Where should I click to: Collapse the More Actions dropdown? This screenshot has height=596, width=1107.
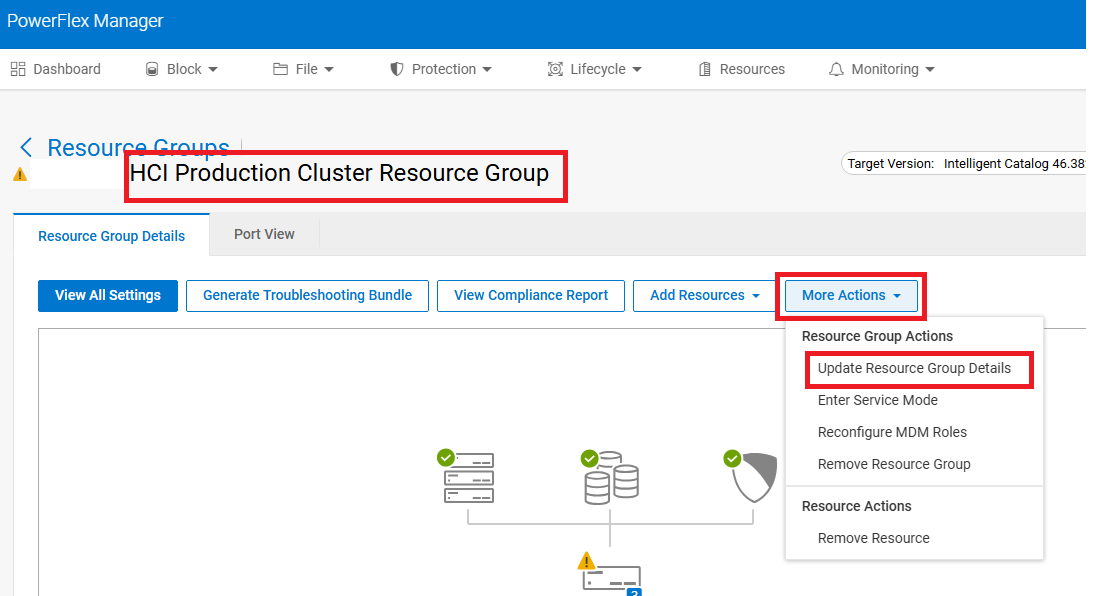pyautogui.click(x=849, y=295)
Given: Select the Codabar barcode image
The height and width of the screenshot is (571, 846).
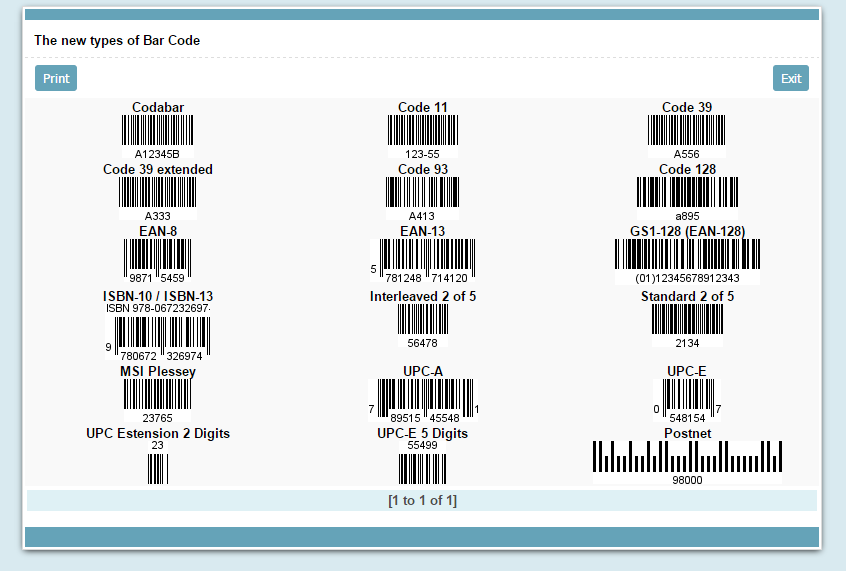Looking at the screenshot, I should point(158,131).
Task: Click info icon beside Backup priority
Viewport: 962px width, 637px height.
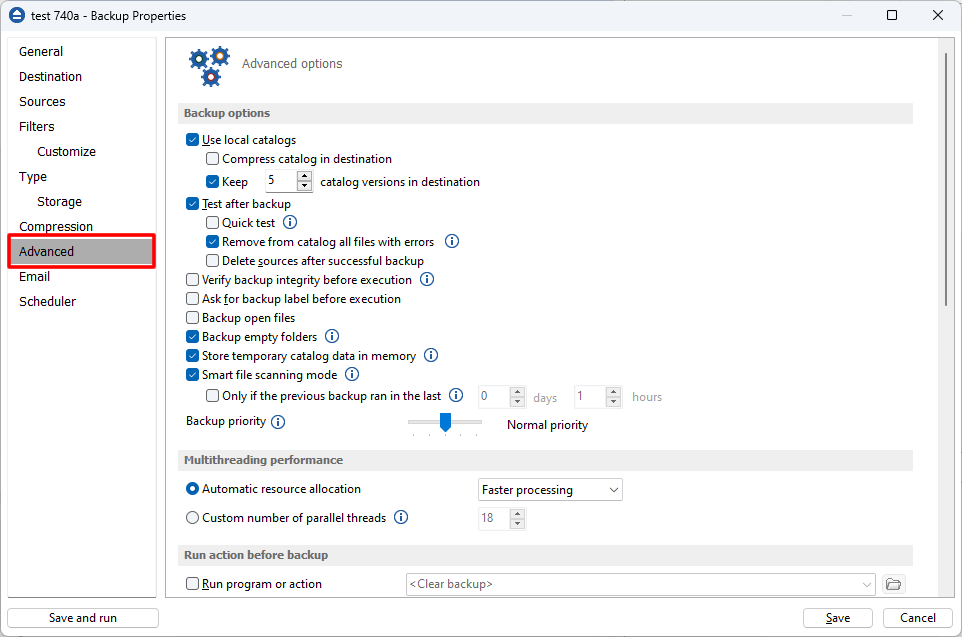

◆ ◆ ◆ ◆ ◆

> _What needs to be done_
In the listing, find the line containing "Given: Select the Codabar barcode image" and repeat it and every later line through the last one, word for word, excluding the pictures.

> _Answer section_
Given: Select the Codabar barcode image
The height and width of the screenshot is (571, 846).
Looking at the screenshot, I should point(158,131).
Task: Click info icon beside Backup priority
Viewport: 962px width, 637px height.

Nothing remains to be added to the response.